3. The self-balancing waterproof laboratory centrifuge of claim 1, wherein: lower belt chamber upper end wall normal running fit is connected and is equipped with upwards to extend and runs through butt joint piece wheel chamber extremely magnet piece wheel intracavity and downwardly extending extremely the transmission shaft of belt intracavity down, the transmission shaft with machine shell axle normal running fit connects, the terminal fixed connection of transmission shaft downside is equipped with down the belt drive wheel, the terminal fixed connection of transmission shaft upside is equipped with the magnet piece wheel, fixed connection is equipped with on the transmission shaft and is located the butt joint piece wheel of butt joint piece wheel intracavity, the terminal fixed connection of transmission shaft upside is equipped with the magnet piece wheel, be equipped with two in the magnet piece wheel and use the transmission shaft sets up and the outside magnet piece chamber of opening as central circumference distribution, magnet piece intracavity sliding fit connects and is equipped with the magnet piece, magnet piece interior terminal surface with fixed connection is equipped with the magnet piece spring between the magnet piece intracavity end wall, be equipped with in the butt joint piece wheel a plurality of uses the transmission shaft sets up and the opening outwards and institute as central circumference distribution The butt joint block is characterized in that the butt joint block cavities corresponding to the butt joint block cavities are arranged, the butt joint blocks are arranged in the butt joint block cavities in a sliding fit connection mode, and butt joint block springs are fixedly connected between the inner end faces of the butt joint blocks and the inner end walls of the butt joint block cavities.
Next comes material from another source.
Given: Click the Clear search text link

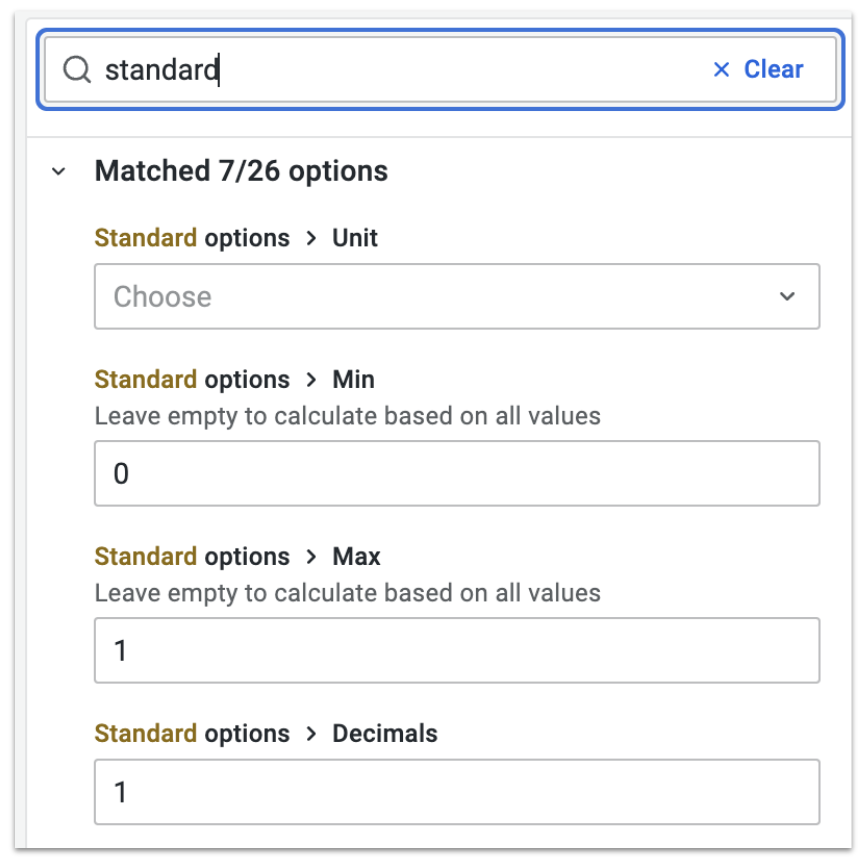Looking at the screenshot, I should coord(773,69).
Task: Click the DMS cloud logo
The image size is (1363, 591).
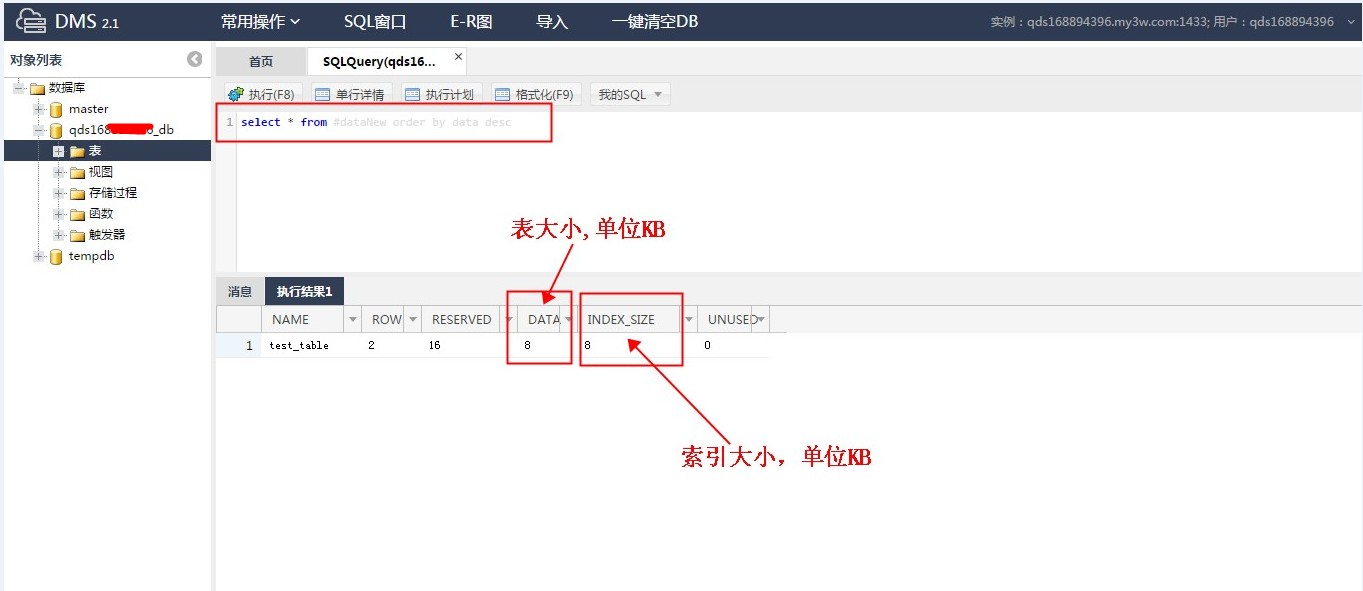Action: pyautogui.click(x=31, y=21)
4. The self-balancing waterproof laboratory centrifuge of claim 1, wherein: the utility model discloses a belt conveyor belt, including magnet plate, magnet plate chamber, motor casing gear, motor shaft, motor pulley, motor plate chamber, magnet plate chamber, fixed connection is equipped with the restriction piece stay cord between the restriction piece, belt chamber lower end wall internal fixation is equipped with the motor down, motor plate upper end fixed connection is equipped with upwards to extend and runs through belt chamber extremely down go up the motor shaft of belt intracavity, the terminal fixed connection of motor shaft upside is equipped with motor pulley, go up motor pulley with can power fit connect between the machine casing gear and be equipped with the belt down, belt chamber is gone up fixed connection down and is equipped with down the belt down.

5. The self-balancing waterproof laboratory centrifuge of claim 1, wherein: the utility model discloses a set up the handle, including transposition axle chamber, upper end wall, lower end wall, upper end wall, lower end wall, upper end and lower end wall, the upper end of machine shell.